I thought Dozermans post was a joke...:beatsme
Well, he certainly livened up the thread!
I have worked side by side with guys with a very similar attitude to his, and despite being asked, told, and explained how I wanted it, they were set in their ways and would not listen. I was on a job with a 30 year experienced operator, both of us on D-10N's, and both tractors apparently equal to each other. We were sloping a waste pile about 120 ft tall from the angle of repose to a 2.5:1 slope.
I slot dozed, in an advancing wedge shape, so the beginning of the cut was a short slot, and about 5 slots behind was the one that finally got to grade and stretched to the toe. Each slot was cut to about blade height on the low side, and each one got deeper into the cut until the final one was at grade. Each of these slots was running downhill at the ultimately desired 2.5:1 slope.
The other operator refused to do it my way, and created his slope by making long passes from the top to the bottom each time, and cleaning up windrows as he went, even when there was 20 more feet of cut. He explained how much better of a job he was doing, because his "looked finished" all the time. My cut looked like a bombing range until the last pass when it all came together.

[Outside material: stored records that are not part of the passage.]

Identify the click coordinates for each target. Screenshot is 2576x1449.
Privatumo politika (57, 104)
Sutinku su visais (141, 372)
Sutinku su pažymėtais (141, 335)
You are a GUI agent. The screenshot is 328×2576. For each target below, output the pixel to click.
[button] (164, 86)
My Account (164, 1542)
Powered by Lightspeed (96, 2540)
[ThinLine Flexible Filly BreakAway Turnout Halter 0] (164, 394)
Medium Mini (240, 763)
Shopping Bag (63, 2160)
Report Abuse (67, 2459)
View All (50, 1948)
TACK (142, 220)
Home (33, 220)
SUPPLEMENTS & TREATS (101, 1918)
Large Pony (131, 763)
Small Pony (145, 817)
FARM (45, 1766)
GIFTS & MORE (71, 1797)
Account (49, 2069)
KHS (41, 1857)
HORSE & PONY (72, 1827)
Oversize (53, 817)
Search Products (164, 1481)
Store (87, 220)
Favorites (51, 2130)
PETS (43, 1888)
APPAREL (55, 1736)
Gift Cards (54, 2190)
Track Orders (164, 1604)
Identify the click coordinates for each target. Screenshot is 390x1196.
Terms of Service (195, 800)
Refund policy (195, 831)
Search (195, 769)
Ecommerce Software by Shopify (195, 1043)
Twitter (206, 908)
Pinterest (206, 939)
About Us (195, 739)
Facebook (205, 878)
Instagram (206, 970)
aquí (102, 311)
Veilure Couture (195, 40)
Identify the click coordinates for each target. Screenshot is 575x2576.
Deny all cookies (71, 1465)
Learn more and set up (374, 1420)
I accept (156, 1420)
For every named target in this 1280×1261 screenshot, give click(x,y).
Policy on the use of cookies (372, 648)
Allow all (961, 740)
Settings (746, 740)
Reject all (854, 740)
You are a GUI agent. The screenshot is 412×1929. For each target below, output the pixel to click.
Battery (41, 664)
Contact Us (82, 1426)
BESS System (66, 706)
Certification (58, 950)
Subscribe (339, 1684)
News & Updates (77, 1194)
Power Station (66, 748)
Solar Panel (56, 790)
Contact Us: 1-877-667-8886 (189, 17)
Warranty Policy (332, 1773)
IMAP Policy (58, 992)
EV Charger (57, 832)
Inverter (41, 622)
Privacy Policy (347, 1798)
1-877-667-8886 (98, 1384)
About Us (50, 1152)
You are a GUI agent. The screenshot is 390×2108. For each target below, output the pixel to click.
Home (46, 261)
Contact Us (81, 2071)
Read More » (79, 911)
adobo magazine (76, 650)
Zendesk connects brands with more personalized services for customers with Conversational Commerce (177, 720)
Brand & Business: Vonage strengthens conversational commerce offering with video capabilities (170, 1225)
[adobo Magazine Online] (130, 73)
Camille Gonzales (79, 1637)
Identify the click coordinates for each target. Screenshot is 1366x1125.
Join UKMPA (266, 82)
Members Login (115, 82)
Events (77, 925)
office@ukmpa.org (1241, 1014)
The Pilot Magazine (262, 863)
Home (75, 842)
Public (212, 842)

I was the job foreman, as well as the D-10 operator, so I ended up only getting 6 to 7 hours per 10 hour shift in the machine. The thing was, when I started measuring the daily production, I was producing 30 to 40 percent MORE, even while working 7 hours to his 10. We were working separate areas of the same pile, and leapfrogging one another as a section was finished. The pile was nearly 2 miles long. When the other guy noticed I was placing a stake at the starting points for each of us, the next day I noticed his measurement was the same as mine. I suspected funny business going on, so the next day, I put the stakes out, then put another set over the hill out of sight to check. At the end of the day, his stake had been moved a couple hundred feet to make it look like he did more work. At that point, I decided I did not need him any longer and finished the job myself, as it was costing nearly double for the work he was doing.
I have many times on jobs measured the piles in front of a blade per the directions in the Cat Performance Handbook in order to verify production of different machines. When I measured the pile I was moving in the slot, downhill at a 2.5:1 slope, I was amazed at the volume. I checked a few piles, and checked my calcs based on many times doing the same thing, and I found I was pushing close to 90 cubic yards per pass. I can't recall how many feet in front of the blade the pile stretched, but it was a really amazing pile for a D-10 to push. The material was perfect for this, wet crushed rock with enough binder to pile up and also afford great traction.
I have never since pushed in such ideal conditions, but the production advantage is there regardless of the conditions, unless there is a compelling reason for another method like Alco pushing down a shovel face. In some material while placing compacted fill with nothing but a dozer, you need to roll the material to mix the moisture into it, so spreading out each pass is needed, and I am sure there are others, but to bulk push material, a good hand slot dozing the right way will outwork any other method.